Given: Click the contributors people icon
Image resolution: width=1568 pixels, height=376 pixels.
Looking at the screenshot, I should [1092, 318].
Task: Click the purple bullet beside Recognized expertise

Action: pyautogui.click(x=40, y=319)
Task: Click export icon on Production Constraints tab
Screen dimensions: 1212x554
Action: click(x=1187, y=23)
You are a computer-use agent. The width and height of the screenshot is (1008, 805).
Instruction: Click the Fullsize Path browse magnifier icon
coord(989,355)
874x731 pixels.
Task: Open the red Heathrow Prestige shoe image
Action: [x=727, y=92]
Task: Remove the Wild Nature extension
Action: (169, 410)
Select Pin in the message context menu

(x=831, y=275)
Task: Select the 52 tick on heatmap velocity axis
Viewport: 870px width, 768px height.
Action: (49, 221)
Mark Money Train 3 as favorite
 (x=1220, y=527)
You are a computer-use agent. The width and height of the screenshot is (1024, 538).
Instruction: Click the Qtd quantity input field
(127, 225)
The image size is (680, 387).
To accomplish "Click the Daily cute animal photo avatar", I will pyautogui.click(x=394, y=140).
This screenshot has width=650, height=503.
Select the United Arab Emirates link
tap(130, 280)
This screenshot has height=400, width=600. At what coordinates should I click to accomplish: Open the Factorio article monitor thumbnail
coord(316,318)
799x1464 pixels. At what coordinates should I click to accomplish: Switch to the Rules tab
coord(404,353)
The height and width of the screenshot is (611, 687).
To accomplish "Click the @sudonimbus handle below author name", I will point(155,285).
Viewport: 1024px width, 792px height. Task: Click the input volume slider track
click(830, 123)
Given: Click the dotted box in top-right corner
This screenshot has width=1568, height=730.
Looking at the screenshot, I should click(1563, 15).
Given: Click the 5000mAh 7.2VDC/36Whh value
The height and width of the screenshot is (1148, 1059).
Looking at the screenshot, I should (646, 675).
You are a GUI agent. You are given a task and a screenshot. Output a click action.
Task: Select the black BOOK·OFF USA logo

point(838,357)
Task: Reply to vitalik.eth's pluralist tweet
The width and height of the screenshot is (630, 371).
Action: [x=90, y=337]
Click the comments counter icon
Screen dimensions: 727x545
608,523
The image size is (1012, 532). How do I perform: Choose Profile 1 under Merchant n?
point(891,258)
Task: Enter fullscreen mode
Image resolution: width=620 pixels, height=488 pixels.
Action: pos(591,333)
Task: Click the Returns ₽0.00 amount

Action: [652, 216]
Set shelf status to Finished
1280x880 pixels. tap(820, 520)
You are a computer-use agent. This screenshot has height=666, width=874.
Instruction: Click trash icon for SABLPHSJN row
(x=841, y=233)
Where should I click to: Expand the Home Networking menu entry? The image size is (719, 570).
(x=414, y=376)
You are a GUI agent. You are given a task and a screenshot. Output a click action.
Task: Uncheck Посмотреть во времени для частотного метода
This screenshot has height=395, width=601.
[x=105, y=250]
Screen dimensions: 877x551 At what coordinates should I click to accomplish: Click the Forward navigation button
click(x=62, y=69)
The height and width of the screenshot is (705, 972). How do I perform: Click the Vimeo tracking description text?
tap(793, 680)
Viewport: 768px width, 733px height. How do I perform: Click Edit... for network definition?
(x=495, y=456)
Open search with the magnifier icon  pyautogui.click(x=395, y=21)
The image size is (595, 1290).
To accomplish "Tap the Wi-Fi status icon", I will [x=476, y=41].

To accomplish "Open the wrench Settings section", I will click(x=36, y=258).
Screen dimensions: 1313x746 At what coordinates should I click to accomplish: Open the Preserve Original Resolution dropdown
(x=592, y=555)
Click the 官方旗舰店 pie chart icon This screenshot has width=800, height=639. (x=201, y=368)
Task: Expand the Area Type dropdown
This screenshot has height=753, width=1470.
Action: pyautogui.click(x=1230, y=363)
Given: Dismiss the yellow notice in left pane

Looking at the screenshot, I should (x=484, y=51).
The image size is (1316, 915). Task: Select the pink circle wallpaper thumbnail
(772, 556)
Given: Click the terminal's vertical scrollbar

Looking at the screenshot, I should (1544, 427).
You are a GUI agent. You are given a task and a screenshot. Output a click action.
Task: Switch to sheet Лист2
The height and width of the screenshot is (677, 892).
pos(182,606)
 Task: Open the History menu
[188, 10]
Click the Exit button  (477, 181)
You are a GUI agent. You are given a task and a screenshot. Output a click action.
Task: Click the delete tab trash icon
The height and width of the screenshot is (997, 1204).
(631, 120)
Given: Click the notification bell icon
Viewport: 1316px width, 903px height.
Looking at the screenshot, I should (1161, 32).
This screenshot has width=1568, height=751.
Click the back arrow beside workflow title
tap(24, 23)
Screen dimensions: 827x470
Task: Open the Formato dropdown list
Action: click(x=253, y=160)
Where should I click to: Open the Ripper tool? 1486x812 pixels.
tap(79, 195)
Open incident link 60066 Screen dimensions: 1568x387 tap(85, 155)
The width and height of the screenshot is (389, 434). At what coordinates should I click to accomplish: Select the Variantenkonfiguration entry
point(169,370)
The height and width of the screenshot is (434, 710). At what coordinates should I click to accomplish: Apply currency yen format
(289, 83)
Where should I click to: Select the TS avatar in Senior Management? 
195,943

-*-*-

=== Work order ===
Transcribe all the material, making sure each line matches the original.

=== Solution for this problem ===
Given: Click the contributors people icon
Image resolution: width=1568 pixels, height=376 pixels.
Looking at the screenshot, I should [1092, 318].
Task: Click the purple bullet beside Recognized expertise

Action: pyautogui.click(x=40, y=319)
Task: Click export icon on Production Constraints tab
Screen dimensions: 1212x554
Action: click(x=1187, y=23)
You are a computer-use agent. The width and height of the screenshot is (1008, 805).
Instruction: Click the Fullsize Path browse magnifier icon
coord(989,355)
874x731 pixels.
Task: Open the red Heathrow Prestige shoe image
Action: [x=727, y=92]
Task: Remove the Wild Nature extension
Action: (169, 410)
Select Pin in the message context menu

(x=831, y=275)
Task: Select the 52 tick on heatmap velocity axis
Viewport: 870px width, 768px height.
Action: (49, 221)
Mark Money Train 3 as favorite
 (x=1220, y=527)
You are a computer-use agent. The width and height of the screenshot is (1024, 538).
Instruction: Click the Qtd quantity input field
(127, 225)
The image size is (680, 387).
To accomplish "Click the Daily cute animal photo avatar", I will pyautogui.click(x=394, y=140).
This screenshot has width=650, height=503.
Select the United Arab Emirates link
tap(130, 280)
This screenshot has height=400, width=600. At what coordinates should I click to accomplish: Open the Factorio article monitor thumbnail
coord(316,318)
799x1464 pixels. At what coordinates should I click to accomplish: Switch to the Rules tab
coord(404,353)
The height and width of the screenshot is (611, 687).
To accomplish "Click the @sudonimbus handle below author name", I will point(155,285).
Viewport: 1024px width, 792px height. Task: Click the input volume slider track
click(830, 123)
Given: Click the dotted box in top-right corner
This screenshot has width=1568, height=730.
Looking at the screenshot, I should click(1563, 15).
Given: Click the 5000mAh 7.2VDC/36Whh value
The height and width of the screenshot is (1148, 1059).
Looking at the screenshot, I should (646, 675).
You are a GUI agent. You are given a task and a screenshot. Output a click action.
Task: Select the black BOOK·OFF USA logo

point(838,357)
Task: Reply to vitalik.eth's pluralist tweet
The width and height of the screenshot is (630, 371).
Action: [x=90, y=337]
Click the comments counter icon
Screen dimensions: 727x545
608,523
The image size is (1012, 532). How do I perform: Choose Profile 1 under Merchant n?
point(891,258)
Task: Enter fullscreen mode
Image resolution: width=620 pixels, height=488 pixels.
Action: pos(591,333)
Task: Click the Returns ₽0.00 amount

Action: [652, 216]
Set shelf status to Finished
1280x880 pixels. tap(820, 520)
You are a computer-use agent. This screenshot has height=666, width=874.
Instruction: Click trash icon for SABLPHSJN row
(x=841, y=233)
Where should I click to: Expand the Home Networking menu entry? The image size is (719, 570).
(x=414, y=376)
You are a GUI agent. You are given a task and a screenshot. Output a click action.
Task: Uncheck Посмотреть во времени для частотного метода
This screenshot has height=395, width=601.
[x=105, y=250]
Screen dimensions: 877x551 At what coordinates should I click to accomplish: Click the Forward navigation button
click(x=62, y=69)
The height and width of the screenshot is (705, 972). How do I perform: Click the Vimeo tracking description text?
tap(793, 680)
Viewport: 768px width, 733px height. How do I perform: Click Edit... for network definition?
(x=495, y=456)
Open search with the magnifier icon  pyautogui.click(x=395, y=21)
The image size is (595, 1290).
To accomplish "Tap the Wi-Fi status icon", I will [x=476, y=41].

To accomplish "Open the wrench Settings section", I will click(x=36, y=258).
Screen dimensions: 1313x746 At what coordinates should I click to accomplish: Open the Preserve Original Resolution dropdown
(x=592, y=555)
Click the 官方旗舰店 pie chart icon This screenshot has width=800, height=639. (x=201, y=368)
Task: Expand the Area Type dropdown
This screenshot has height=753, width=1470.
Action: pyautogui.click(x=1230, y=363)
Given: Dismiss the yellow notice in left pane

Looking at the screenshot, I should (x=484, y=51).
The image size is (1316, 915). Task: Select the pink circle wallpaper thumbnail
(772, 556)
Given: Click the terminal's vertical scrollbar

Looking at the screenshot, I should (1544, 427).
You are a GUI agent. You are given a task and a screenshot. Output a click action.
Task: Switch to sheet Лист2
The height and width of the screenshot is (677, 892).
pos(182,606)
 Task: Open the History menu
[188, 10]
Click the Exit button  (477, 181)
You are a GUI agent. You are given a task and a screenshot. Output a click action.
Task: Click the delete tab trash icon
The height and width of the screenshot is (997, 1204).
(631, 120)
Given: Click the notification bell icon
Viewport: 1316px width, 903px height.
Looking at the screenshot, I should (1161, 32).
This screenshot has width=1568, height=751.
Click the back arrow beside workflow title
tap(24, 23)
Screen dimensions: 827x470
Task: Open the Formato dropdown list
Action: click(x=253, y=160)
Where should I click to: Open the Ripper tool? 1486x812 pixels.
tap(79, 195)
Open incident link 60066 Screen dimensions: 1568x387 tap(85, 155)
The width and height of the screenshot is (389, 434). At what coordinates should I click to accomplish: Select the Variantenkonfiguration entry
point(169,370)
The height and width of the screenshot is (434, 710). At what coordinates should I click to accomplish: Apply currency yen format
(289, 83)
Where should I click to: Select the TS avatar in Senior Management? 
195,943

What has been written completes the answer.